Exercise directions: Extract every item below, reproducing each line verbatim.

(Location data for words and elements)

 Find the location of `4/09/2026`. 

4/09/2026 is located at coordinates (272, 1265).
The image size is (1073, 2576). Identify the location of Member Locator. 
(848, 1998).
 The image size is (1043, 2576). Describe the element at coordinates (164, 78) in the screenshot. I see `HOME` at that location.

Answer to this task:
 Find the location of `4/09/2026`. 

4/09/2026 is located at coordinates (272, 1265).
The image size is (1073, 2576). Identify the location of Member Locator. 
(848, 1998).
 The image size is (1043, 2576). Describe the element at coordinates (164, 78) in the screenshot. I see `HOME` at that location.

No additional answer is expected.